The authorities of the China Gezhouba Group Company (CGGC) Mining Services Liberia Limited who, since January, 23, 2015, have been the sole producers and distributors of commercial mining explosives in the country has admitted to a lot of risks being associated with commercial explosives.
The company, based in Bong County, said it is also involved in the provision of additional mining services to prominent mining companies in the country, which include Chinese and Turkish companies.
A statement released by the company, said because commercial explosives are associated with a lot of risks, three of the CGGCMS’s local staff, including David K. Wheaton, Hilton P. Kollie and Joseph Yekewolo, were sent to the People’s Republic of China for training in various disciplines.
Mr. Wheaton, who is the public relations manager, was trained in Strategic Marketing and Business Management, while Messrs. Kollie and Yekewolo were trained as Blasting Technicians respectively.
Mr. Jason Dong, CGGCMS deputy training manager, said the company caters to a coordinated workforce that includes 22 foreigners and over 75 local staff (including daily hires).
The business of commercial explosives, he said, is associated with a lot of risks, and the company has ensured that explosive contents are well maintained, and that the Company’s explosive storage magazine (Storage Hub) is one of the best in Africa.
Though CGGCMS said that it has not experienced or incurred any casualty as the result of any accident, Mr. Dong recalled how the company is also committed to its social responsibility as “we are paying an annual social fund of US$10,000 to surrounding communities.”
According to him, the clarification is necessary because of what it described as a distorted report that appeared in a local media recently in Monrovia.
The CGGCMS said on December 11, 2018, a group of media practitioners, which included a freelance journalist videographer, and a host of senior officials, and reporters from the Liberia News Agency (LINA), who sought inquiries on the nature of work that CGGCMS is doing in the country did not report in line with their respective findings.
The interview, according to Mr. Dong, was part of an agreement reached by the Embassy of the People’s Republic of China near Monrovia, and for a number of media outlets to primarily tell the stories of a number of State-owned Chinese companies, which have since rendered services to the people of Liberia amid the bilateral relationship existing between the two countries.
Mr. Dong said he did not mention during the interview or at any point in time that the company paid on death-related loss, a sum of US$2.5 million for four Liberians (non-employees), who had collided with the company’s moving truck as it was reported in the media.
While the company experienced a number of challenges, which may serve as impediments to their operations in the country, it noted that no official of the company described any other company in the same business as engaging in a “criminal practice.”
CGGC told the Daily Observer that it also did not state on record the name of any company as it was mentioned in the report.
“While we remain committed to contributing to the economic empowerment of Liberians through the creation of additional jobs and training opportunities, we will not take lightly any incorrect media report which seeks to ruin our hard-earned reputation,” Mr. Dong said.
Dong believes that judging from what Liberia used to look like in the past the nation is now achieving its development goal, is happening gradually and noted that the level of reception in the country for foreigners is great.
“I have noticed that Liberians are great people, trusted and generous people,” Dong said.

▶ **RAW DATA**
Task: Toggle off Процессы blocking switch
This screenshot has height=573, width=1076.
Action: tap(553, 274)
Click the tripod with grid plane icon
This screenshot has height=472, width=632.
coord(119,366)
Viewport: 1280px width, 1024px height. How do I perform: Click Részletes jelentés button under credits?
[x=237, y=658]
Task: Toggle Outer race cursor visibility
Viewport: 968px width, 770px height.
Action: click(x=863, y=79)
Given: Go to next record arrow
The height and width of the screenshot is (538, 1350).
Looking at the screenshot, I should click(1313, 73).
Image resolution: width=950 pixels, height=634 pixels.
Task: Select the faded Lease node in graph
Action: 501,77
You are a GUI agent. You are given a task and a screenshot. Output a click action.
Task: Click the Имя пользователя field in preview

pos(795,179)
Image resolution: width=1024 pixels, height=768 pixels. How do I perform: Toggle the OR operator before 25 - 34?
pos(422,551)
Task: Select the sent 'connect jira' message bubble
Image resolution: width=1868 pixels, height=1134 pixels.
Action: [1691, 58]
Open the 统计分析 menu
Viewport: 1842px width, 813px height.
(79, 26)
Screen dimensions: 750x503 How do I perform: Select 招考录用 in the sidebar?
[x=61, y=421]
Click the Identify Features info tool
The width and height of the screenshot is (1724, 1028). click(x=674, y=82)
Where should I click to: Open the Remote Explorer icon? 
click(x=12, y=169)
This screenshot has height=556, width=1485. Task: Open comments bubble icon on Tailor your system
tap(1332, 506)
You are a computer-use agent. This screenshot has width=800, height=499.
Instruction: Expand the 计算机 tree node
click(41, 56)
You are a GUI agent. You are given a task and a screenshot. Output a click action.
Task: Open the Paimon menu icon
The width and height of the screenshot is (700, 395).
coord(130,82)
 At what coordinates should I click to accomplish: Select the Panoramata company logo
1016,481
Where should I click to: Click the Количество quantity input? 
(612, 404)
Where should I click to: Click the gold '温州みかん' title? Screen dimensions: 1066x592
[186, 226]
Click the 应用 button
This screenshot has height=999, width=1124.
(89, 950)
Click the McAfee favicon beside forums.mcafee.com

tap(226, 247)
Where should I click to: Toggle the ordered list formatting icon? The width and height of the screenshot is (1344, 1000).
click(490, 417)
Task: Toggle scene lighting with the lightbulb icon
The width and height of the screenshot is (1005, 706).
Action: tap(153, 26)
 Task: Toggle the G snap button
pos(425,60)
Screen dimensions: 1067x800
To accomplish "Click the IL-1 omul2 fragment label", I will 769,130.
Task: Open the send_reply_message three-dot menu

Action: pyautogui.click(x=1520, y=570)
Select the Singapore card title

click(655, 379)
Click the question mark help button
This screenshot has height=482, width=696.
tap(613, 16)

▶ **PROBLEM STATEMENT**
According to the CGGC Mining Services text, how much does the company pay each year to surrounding communities? Rely only on the CGGC Mining Services text for what comes next.

▶ **FINAL ANSWER**
It pays an annual social fund of US$10,000 to surrounding communities.